HSA tends to use counting estimators driven by a small number of features (a typical number is 5). These features can themselves be nonlinear hand-tuned combinations of small numbers of base pieces of information (again, typically 5), which can often be found in other ``tabs'' in the spreadsheet. Therefore I find it useful to think of HSA as a low-dimensional deep-learning algorithm.
The deep-learning in HSA is not state-of-the-art but given that it has typically had several man-years of running time, it can be pretty good. Therefore you are asking for trouble hoping to best HSA purely by improved deep-learning. The true Achilles heel of HSA is the low-dimensionality: taking the union of all the base pieces of information in all the tabs and you are generally looking at less than 20 pieces of information.

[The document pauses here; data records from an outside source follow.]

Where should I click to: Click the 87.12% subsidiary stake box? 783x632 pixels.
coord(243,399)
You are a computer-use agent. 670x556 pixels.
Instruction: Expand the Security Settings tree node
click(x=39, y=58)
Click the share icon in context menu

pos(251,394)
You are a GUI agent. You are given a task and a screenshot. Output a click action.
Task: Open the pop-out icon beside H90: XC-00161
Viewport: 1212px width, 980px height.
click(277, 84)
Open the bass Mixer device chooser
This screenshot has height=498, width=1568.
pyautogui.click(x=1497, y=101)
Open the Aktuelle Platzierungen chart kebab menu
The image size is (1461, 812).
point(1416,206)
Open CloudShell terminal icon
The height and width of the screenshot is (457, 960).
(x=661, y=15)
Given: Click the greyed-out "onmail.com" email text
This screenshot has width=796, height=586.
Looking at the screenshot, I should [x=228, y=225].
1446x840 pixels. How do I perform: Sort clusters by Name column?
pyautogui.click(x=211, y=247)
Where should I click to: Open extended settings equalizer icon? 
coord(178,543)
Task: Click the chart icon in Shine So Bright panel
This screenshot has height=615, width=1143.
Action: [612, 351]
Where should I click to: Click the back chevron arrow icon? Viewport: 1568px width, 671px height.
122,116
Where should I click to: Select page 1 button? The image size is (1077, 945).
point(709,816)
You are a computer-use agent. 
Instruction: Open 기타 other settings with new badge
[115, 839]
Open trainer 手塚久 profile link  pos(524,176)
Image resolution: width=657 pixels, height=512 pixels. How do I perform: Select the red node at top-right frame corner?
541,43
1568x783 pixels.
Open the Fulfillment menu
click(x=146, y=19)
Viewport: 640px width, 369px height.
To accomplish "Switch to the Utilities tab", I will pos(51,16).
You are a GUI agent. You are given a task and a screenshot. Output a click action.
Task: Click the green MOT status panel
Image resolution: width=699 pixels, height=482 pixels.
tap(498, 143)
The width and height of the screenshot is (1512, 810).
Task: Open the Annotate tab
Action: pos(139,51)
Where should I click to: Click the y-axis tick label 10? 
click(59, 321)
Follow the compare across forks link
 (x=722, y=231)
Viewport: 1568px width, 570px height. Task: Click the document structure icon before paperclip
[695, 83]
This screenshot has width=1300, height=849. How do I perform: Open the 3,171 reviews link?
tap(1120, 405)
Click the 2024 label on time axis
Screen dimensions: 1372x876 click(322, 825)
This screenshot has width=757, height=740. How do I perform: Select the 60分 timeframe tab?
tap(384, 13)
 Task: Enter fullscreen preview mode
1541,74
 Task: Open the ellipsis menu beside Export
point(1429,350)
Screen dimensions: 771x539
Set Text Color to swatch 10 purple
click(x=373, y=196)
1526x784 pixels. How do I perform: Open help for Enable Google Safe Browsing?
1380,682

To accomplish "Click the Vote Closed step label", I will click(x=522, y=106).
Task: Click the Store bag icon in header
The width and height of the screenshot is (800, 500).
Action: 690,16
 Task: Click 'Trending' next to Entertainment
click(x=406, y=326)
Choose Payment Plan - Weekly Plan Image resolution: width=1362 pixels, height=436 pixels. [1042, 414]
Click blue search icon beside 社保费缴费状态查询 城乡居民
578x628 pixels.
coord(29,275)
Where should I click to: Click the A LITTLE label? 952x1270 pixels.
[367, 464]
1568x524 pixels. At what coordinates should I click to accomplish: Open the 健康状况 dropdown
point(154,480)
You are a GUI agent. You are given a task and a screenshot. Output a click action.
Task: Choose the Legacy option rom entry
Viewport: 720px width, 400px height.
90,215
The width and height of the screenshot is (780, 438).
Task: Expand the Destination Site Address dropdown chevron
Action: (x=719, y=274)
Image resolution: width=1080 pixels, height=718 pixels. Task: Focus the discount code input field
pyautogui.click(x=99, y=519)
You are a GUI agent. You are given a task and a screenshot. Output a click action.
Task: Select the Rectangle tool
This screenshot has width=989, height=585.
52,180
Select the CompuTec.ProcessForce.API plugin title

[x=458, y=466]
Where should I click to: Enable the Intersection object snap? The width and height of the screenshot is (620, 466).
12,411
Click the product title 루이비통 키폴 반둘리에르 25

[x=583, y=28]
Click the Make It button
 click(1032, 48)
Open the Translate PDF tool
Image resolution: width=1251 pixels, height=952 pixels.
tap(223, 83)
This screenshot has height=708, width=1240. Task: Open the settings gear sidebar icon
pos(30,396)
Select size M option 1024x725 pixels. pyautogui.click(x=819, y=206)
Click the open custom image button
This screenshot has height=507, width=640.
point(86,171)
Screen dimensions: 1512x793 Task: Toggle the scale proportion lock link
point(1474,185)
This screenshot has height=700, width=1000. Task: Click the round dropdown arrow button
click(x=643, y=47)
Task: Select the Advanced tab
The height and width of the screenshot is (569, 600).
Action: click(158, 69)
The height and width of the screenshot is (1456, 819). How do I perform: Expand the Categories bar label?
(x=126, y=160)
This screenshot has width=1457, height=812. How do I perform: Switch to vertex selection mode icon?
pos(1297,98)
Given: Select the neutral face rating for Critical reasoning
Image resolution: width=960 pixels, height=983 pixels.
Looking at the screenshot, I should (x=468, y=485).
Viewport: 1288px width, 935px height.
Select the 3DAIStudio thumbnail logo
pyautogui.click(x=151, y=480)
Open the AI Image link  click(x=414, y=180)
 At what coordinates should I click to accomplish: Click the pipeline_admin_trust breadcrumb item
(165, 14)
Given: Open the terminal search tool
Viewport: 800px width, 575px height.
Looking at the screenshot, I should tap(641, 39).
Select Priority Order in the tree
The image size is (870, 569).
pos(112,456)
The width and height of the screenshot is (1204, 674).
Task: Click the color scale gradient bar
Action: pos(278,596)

Furthermore, the pieces of information are typically dense in the original data stream.
This suggests a strategy for the win: look for additional pieces of information available to the decision system not considered by the HSA. In particular look for sparse features which individually occur too rarely to support counting statistics, but which in concert provide lots of information (raw text fields can have this property).
Another potential weakness of HSA is the manual aspect and the interaction with nonstationarity. Sometimes the heuristics in the serving system are not frequently updated, in which case automation and processing more recent data can provide lift. Sometimes the HSA contains separate different seasonal models driven by subsets of the data, in which case you do better by training on all the data and including temporal, seasonal, and holiday features (recency weighting the historical data is a good idea here: also make sure any cross-validation is done temporally out-of-sample).
In any event I would advise a healthy respect for HSA-driven systems. Naturally when I first started I figured such systems would be easy targets and I've learned humility ``the hard way.''